(Task description)
Please count the lines below that contain the word "agent", and reply with that number alone.
━━━ Dataset records
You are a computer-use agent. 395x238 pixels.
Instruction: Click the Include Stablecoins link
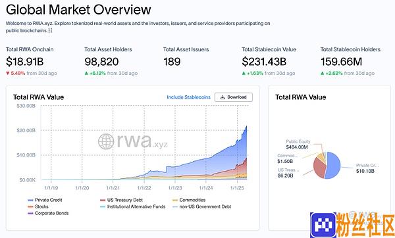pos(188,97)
━━━━━━
━━━ Dataset records
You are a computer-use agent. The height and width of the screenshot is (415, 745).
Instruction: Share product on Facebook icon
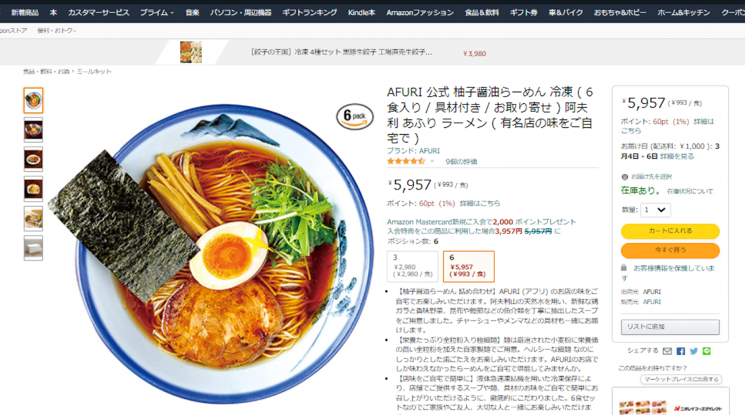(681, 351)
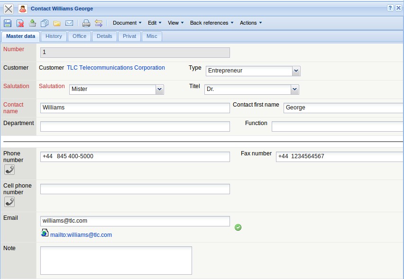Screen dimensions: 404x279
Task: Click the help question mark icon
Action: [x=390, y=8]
━━━━━━
(Output for this exercise)
2